Çavuşoğlu, Erdoğan'ın "entegrasyonun asimilasyon olmadığını, zaten asimilasyonun bir insanlık suçu olduğunu" söylediğini hatırlatarak, "O zaman Alman basını sanki Almanya gibi ülkeler asimilasyon politikası uyguluyor ve biz buna karşıymışız gibi yorumlamaya başladılar. Çarpıttılar işin açıkçası" ifadesini kullandı.
Başbakan Erdoğan'ın Köln konuşmasında özellikle Almanya'ya yönelik verdiği mesajları "son derece dostane" olarak nitelendiren Çavuşoğlu, sözlerini şöyle sürdürdü:
"'Cehenneme git Erdoğan' diyen Alman basınına bizim basınımız da tepki gösteriyor. Böyle bir saygısızlığı kabul etmemiz zaten mümkün değil. Erdoğan'ın Almanya'ya gelmesini istemeyen bazı siyasilere ve basın mensuplarına da elbette tepki vermek lazım. Onların haddine değil Başbakan'ın nereye gidip gitmeyeceğine karar vermek."
Çavuşoğlu, Almanya'daki koalisyon iktidarının Başbakan'ın ziyareti ile ilgili mesajlarının ise son derece olumlu olduğuna işaret etti.
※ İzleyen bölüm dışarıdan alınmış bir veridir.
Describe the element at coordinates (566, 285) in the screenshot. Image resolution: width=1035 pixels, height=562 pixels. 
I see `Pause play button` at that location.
Başbakan Erdoğan'ın Almanya ziyaretinde kendisine yönelik ciddi bir hazımsızlık olduğunun görüldüğünü belirten Çavuşoğlu, "Dolayısıyla Almanya'daki medyanın ve bazı siyasilerin hazmetmesi gerekir. Erdoğan 8 tane seçim kazanmış ve her seçimde de oylarını artırmış Türkiye'nin lideridir. Türkiye'deki vatandaşlarımız da destek veriyor, seviyor. Almanya başta olmak üzere dünyada yaşayan vatandaşlarımız da hem seviyor hem destek veriyor" şeklinde konuştu.
- AP seçimleri -
Avrupa Parlamentosu (AP) seçim sonuçlarına ilişkin bir soru üzerine Çavuşoğlu, çok ilginç bir AP seçimi gözlemlendiğini söyleyerek, "Daha önce defalarca konuşmalarımızda böyle bir seçim sonucunun gerçekleşeceğinden endişe duyacağımızı belirtmiştik" ifadesini kullandı.
Çavuşoğlu, kamuoyu yoklamaları ve kendi öngörülerinin seçim sonuçlarına yansıdığına dikkati çekerek, şunları kaydetti:
"Çok ilginç bir seçim çünkü farklı görüşlerin sandığa yansıdığını görüyoruz. Bunlardan bir tanesi ırkçı partilere olan desteğin artması. Yani yabancı düşmanı, göçmen düşmanı aynı şekilde İslamofobik, anti-semitik partilere Avrupa halklarının desteği artmış görünüyor. Bu gerçekten Avrupa değerlerini kökten tehdit ediyor ve Avrupa kurumlarının kuruluş amaçlarıyla da çelişiyor. Diğer bir trend ise AB'nin kendisine karşı olan siyasi partilere halkların desteğinin arttığını görüyoruz. Üçüncü bir trendde ise AB'nin şu andaki mevcut yapısına tepki gösteren ya da karşı olan siyasi partilere de desteğinin arttığını görüyoruz."
- "Önemli olan merkez partilerin nasıl duruş sergileyeceğidir"
Bakan Çavuşoğlu, Avrupa'nın lokomotifi olan iki önemli ülke Almanya ve Fransa'da federal bir AB istendiğini ancak seçim sonuçlarına bakıldığı zaman Fransa'da aşırı sağcı partinin, Almanya'da ise Avro Bölgesi'ne karşı olan partinin oylarını arttırdığını belirtti.
Fransa ve Almanya'nın AB dengesini nasıl götüreceği konusunda soru işaretleri doğduğu değerlendirmesinde bulunan Çavuşoğlu, şu ifadeleri kullandı:
"Bu seçim sonuçlarının tamamen Türkiye'nin AB'ye üyeliği çerçevesinde değerlendirilmesi ya da bağlantı kurulması aslında bazı gerçekleri görmemize engel olabilir. Bu seçimleri AB'nin kendi politikaları ve geleceği açısından değerlendirmek lazım. Aşırı partilere her zaman akım olabilir. Bazen yükseliş oluyor sonra tekrar duruluyor. Mesela Avusturya'da bu akım yavaş yavaş geriye doğru gidiyor. Burada önemli olan merkez partilerin nasıl duruş sergileyeceğidir."
Çavuşoğlu, Avrupa'daki merkez partilerin ve liderlerinin de güçlü bir duruş sergileyemediğini vurgulayarak, "Kaybettikleri oyu alabilmek için ırkçı partiler, radikal partilerin ya da marjinal görüşlü partilerin söylem ve eylemlerine girmeye başladılar. Esas zaafiyet burada başlıyor" dedi.
Öte yandan, AP seçim sonuçlarının AB için kısa vadede sonuçlar doğurmayacağının altını çizen Çavuşoğlu, "Ancak bunlar bir sinyaldir ve uyarıdır. Merkez partiler bu uyarıları alıp, AB'nin yaşadığı krizin fırsata nasıl dönüştürüleceğine kafa yorarlarsa ve de Avrupa değerlerini savunurken güçlü bir duruş gösterebilirse bu sürecin geçici olduğunu görebiliriz" diye konuştu.